• Work task: Lift out each line of the data that holds "Packs".

• Provided entries:
^^^^^^^^^^^^^^^^
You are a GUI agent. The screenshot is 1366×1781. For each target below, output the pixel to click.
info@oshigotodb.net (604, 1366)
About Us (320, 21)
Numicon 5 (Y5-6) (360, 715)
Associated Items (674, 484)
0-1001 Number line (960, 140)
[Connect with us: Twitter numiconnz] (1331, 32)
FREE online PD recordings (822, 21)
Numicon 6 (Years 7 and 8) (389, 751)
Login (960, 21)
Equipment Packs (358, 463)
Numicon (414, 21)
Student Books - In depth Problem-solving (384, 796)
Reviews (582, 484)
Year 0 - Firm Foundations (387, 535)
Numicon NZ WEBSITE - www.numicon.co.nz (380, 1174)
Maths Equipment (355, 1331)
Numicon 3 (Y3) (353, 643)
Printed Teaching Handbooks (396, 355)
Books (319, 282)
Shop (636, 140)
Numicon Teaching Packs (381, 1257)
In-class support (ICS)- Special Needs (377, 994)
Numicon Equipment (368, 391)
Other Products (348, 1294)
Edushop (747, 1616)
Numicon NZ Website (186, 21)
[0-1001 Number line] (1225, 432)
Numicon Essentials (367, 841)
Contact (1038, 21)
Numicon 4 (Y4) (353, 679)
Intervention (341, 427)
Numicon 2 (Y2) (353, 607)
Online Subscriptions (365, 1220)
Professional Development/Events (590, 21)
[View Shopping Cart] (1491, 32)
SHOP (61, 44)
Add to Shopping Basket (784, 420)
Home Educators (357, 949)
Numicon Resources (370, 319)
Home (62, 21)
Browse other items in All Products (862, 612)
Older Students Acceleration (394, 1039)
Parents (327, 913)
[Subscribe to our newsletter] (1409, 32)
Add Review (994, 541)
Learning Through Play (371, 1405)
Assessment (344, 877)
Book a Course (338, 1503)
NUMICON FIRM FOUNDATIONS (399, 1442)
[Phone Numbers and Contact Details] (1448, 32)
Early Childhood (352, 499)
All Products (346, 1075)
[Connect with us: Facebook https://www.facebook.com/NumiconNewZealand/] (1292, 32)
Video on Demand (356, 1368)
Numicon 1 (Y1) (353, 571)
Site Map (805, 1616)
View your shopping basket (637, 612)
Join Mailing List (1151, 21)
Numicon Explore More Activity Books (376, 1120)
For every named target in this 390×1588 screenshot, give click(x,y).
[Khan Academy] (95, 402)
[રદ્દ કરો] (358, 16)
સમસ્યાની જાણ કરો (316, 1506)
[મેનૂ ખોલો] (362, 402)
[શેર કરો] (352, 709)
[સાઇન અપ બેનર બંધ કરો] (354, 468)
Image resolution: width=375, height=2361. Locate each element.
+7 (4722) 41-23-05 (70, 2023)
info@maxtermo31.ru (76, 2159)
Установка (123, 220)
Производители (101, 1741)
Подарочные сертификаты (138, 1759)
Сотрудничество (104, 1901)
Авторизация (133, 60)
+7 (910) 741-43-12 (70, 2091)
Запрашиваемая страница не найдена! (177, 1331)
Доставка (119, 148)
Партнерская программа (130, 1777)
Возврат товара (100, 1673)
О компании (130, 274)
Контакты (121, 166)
^^^^^^^^^^^^^^^^
• Response:
Equipment Packs (358, 463)
Numicon Teaching Packs (381, 1257)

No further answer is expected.